▶ **INSTRUCTIONS FOR THE TASK**
Scan the entries for the word "year". Every line that has it should be copied.
************
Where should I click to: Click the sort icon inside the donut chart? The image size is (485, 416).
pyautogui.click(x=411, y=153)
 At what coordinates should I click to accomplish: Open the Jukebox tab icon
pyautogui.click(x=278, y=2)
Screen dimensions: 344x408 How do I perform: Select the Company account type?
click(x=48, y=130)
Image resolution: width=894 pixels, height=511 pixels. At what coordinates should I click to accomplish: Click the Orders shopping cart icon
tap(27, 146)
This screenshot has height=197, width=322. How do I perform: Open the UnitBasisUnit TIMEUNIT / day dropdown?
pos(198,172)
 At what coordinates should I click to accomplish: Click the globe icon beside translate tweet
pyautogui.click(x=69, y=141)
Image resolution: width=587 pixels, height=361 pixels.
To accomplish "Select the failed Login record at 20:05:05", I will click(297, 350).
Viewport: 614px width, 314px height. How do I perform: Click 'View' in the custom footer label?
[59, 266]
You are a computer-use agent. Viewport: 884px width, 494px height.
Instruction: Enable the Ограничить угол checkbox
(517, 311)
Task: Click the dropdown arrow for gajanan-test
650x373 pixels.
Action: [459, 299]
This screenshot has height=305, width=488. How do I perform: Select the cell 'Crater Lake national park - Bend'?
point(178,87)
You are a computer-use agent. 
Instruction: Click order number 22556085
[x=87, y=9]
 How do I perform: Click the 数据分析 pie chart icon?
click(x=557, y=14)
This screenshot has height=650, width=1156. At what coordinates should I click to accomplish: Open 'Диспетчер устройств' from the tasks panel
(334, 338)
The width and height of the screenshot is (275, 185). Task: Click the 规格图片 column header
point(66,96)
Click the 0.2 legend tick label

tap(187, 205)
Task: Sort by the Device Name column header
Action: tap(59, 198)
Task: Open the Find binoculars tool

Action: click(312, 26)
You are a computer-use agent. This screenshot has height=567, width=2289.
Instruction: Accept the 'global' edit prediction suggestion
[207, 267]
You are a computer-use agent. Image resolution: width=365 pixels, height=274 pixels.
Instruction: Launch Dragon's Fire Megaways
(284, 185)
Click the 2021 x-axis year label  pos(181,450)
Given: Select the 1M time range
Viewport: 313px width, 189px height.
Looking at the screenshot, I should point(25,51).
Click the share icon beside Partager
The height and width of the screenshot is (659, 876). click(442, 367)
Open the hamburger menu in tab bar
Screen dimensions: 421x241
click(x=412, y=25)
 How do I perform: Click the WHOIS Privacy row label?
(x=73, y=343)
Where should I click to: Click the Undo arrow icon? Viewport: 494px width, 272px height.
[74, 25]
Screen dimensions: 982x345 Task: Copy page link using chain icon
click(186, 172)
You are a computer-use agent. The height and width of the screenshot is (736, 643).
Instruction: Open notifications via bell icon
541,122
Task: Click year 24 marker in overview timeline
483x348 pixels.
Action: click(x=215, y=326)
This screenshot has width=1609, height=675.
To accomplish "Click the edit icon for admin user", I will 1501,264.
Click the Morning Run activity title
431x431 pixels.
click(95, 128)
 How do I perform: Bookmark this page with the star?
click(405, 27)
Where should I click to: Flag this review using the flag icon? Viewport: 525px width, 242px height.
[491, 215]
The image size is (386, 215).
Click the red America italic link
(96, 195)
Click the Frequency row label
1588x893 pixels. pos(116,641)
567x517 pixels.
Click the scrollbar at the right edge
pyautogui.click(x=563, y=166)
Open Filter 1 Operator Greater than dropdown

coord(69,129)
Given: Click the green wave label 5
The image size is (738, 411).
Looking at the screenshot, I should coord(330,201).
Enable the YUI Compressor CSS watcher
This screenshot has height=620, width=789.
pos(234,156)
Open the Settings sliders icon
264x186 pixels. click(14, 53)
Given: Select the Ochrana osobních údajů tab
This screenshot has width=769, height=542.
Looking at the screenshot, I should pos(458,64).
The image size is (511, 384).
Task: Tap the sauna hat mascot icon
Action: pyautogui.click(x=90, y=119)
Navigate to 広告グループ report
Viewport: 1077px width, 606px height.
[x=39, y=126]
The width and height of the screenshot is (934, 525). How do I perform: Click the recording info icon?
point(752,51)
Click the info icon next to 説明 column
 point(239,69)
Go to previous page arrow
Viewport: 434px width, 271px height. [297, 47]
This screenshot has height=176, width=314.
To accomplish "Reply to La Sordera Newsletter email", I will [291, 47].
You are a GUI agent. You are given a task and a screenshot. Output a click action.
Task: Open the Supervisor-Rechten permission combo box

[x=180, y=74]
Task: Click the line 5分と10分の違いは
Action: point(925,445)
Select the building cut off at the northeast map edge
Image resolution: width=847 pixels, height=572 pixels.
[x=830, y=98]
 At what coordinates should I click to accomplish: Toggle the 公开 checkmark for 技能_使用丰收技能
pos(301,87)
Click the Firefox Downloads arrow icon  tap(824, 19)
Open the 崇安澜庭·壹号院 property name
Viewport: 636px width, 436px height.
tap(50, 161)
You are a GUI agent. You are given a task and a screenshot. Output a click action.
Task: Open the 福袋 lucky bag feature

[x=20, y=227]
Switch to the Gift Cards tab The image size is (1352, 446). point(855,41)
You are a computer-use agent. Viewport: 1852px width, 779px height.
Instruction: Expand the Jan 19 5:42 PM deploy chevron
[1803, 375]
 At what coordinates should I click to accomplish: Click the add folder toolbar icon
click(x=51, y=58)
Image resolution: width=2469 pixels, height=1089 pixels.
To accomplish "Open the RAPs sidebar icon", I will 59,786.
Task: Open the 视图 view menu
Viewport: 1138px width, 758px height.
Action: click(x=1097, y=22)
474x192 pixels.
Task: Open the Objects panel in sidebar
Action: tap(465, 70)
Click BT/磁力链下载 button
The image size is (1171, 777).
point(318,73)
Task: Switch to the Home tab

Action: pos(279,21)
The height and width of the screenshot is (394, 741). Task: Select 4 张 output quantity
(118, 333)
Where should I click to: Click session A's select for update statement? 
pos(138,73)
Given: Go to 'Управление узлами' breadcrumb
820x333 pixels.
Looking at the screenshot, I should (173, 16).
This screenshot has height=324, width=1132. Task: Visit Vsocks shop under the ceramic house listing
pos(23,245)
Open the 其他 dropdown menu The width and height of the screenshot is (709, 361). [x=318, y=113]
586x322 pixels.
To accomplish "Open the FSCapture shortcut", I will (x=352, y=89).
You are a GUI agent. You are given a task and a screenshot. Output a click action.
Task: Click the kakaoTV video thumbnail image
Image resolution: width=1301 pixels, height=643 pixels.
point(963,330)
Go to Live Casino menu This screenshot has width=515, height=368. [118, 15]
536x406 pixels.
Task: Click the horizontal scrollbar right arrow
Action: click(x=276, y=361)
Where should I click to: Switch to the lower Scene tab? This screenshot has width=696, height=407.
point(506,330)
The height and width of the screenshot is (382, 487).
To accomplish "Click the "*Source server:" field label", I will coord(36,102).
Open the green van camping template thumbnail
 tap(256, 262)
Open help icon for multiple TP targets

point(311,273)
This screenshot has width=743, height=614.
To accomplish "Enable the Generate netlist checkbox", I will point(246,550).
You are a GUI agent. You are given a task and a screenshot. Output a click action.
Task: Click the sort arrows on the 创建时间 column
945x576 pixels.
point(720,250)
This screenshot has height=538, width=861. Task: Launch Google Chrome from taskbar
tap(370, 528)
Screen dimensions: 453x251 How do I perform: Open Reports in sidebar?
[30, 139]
************
▶ **TASK RESPONSE**
Click the 2021 x-axis year label  pos(181,450)
Task: Click year 24 marker in overview timeline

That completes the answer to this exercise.